Page text -
Content starts
Jesus looks upon these five friends and the places they were willing to go for one another, what they were willing to do together, not letting anything stand in their way.

Jesus sees — faith.

Whether faith in himself, or faith in their friend, or even faith in one another — we have no idea. But Jesus sees faith. And through that faith, a man is set free. [vii]

It’s not blasphemy.

It’s not a violation of the law.

It’s not sacrilege.

It’s a gift.

A gift of forgiveness that turns into freedom; that turns into glory.

 

Maybe it’s like that for Linda and Layng Martine from the Modern Love column. Now, decades later, having lived within a devoted marriage and ardent friendship, they’ve clawed through the ceilings of plaster and limits of boundaries to find a life together.

They have three children.

Linda started driving again. Her car has hand controls.
Content ends
Brief -
Continue the reflection on faith, friendship, and Linda and Layng Martine, starting after its last sentence.

Entries supplied -
Content starts
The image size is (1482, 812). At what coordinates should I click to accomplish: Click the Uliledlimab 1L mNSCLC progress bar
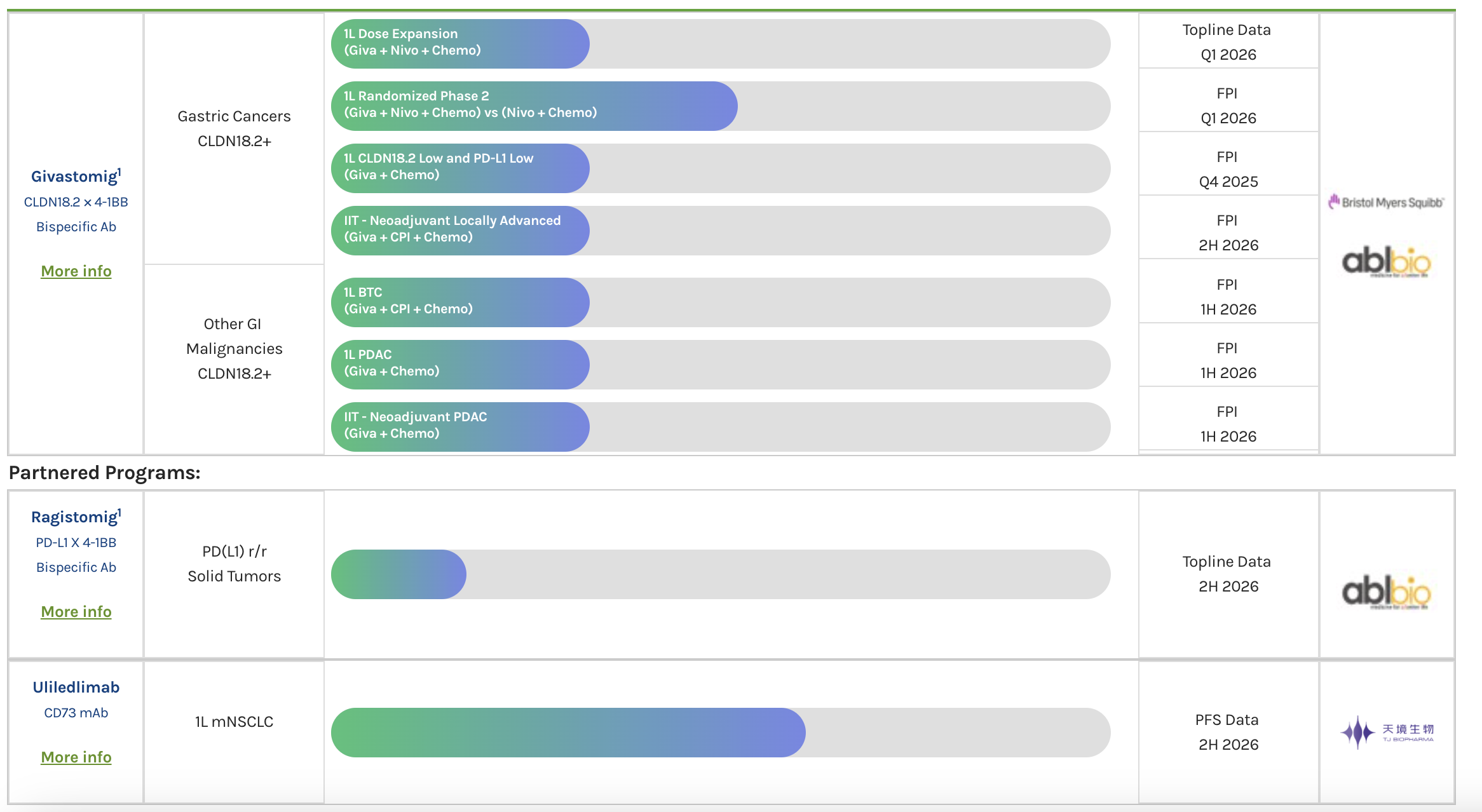568,733

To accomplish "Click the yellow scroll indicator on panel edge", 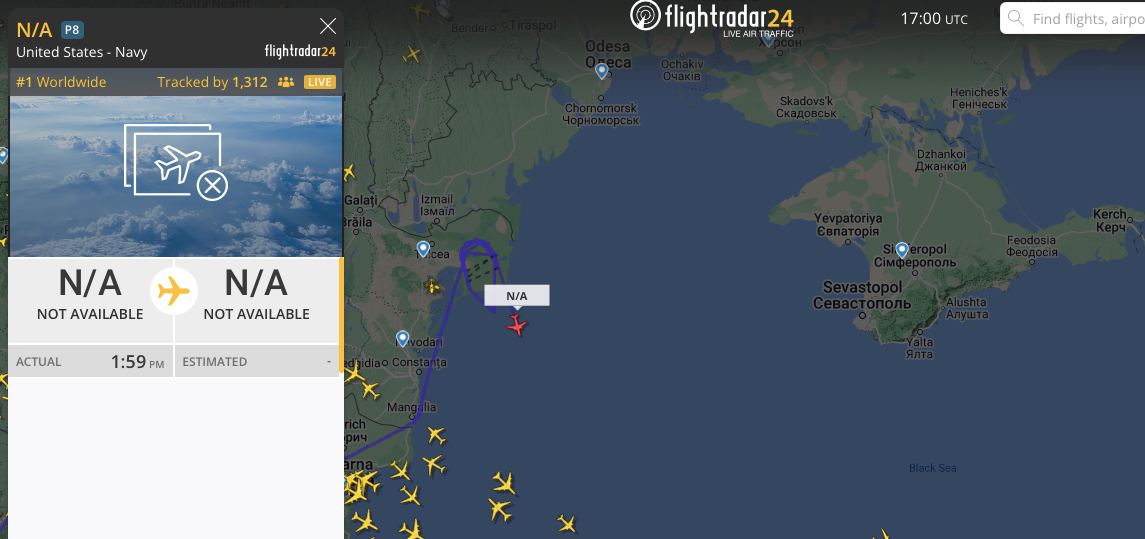I will point(340,315).
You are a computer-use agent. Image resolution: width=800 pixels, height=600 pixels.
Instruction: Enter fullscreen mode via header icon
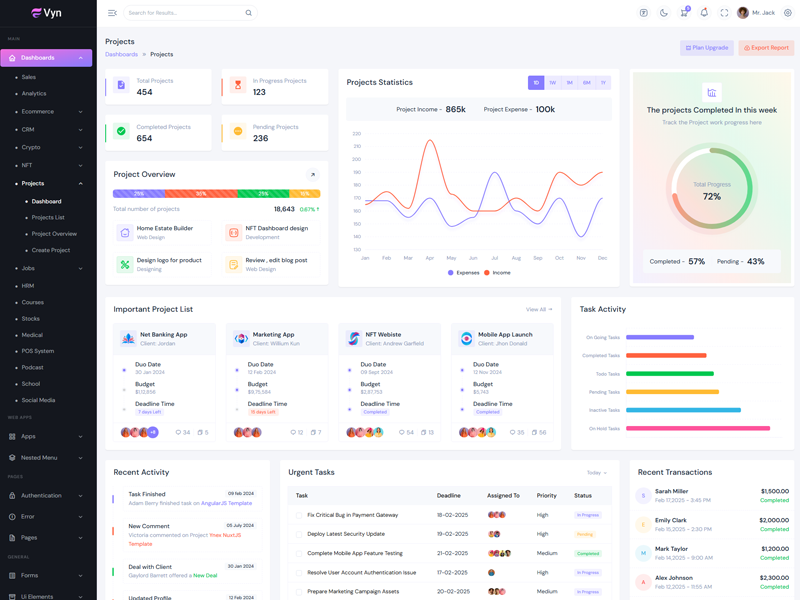(x=724, y=13)
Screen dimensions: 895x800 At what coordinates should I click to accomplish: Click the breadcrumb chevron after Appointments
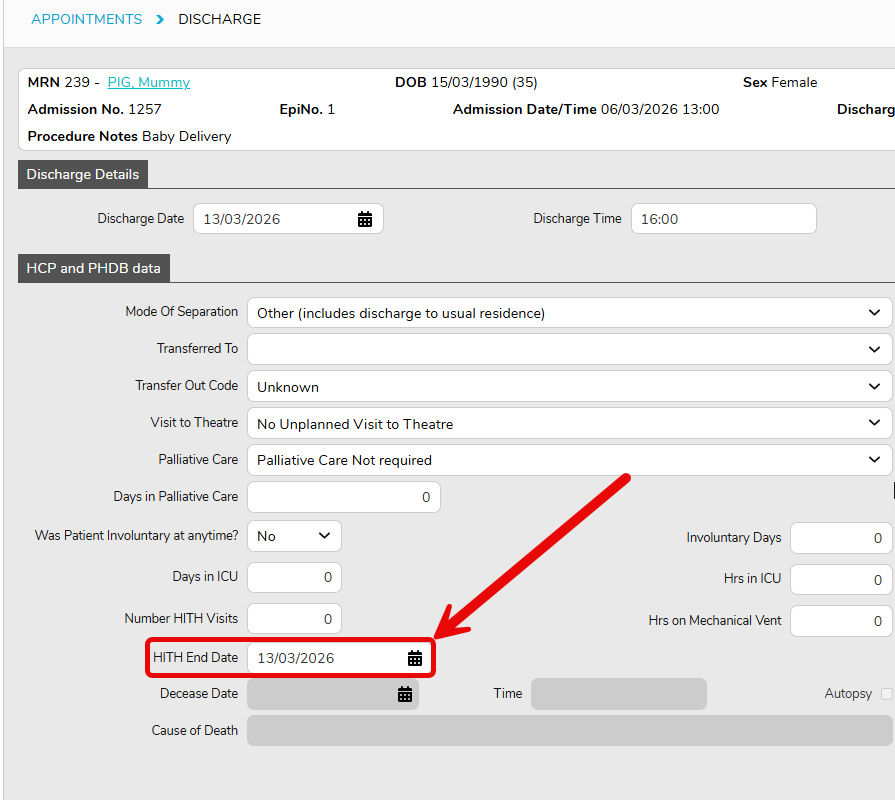click(x=160, y=19)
Content ends
Response area -
And Layng says:

So long ago since that fateful night, looking across the dinner table at my wife, or seeing her across the room at a party, the hopeless crush I have on her is as wonderfully out of control as when I first saw her more than five decades ago. I’m still thrilled when after work, I pull in the driveway and know I’ll soon get to see the beautiful, very funny person I live with.[viii]

 

You know, there’s one more thing about this passage. One more thing we should say. Martha Spong reminded me of it:

Sometimes I wish someone would put us all down through a roof and lay us before Jesus; lay us right there at his feet so he could look us right in the eye, and we could look at him, and then he would forgive us and fix what is broken in us.

Maybe that’s what happens when we come to worship.

We have one of those flat ceilings, you know. Look up.

It’s the kind of ceiling a hole could be broken through. The kind someone could break through and lower us on our mats, right into the pews. There’d be rattling and clatter, chunks of plaster would fall with dust and grit and sand. It would be a beautiful mess.

And who would do the lowering. Who would those people be?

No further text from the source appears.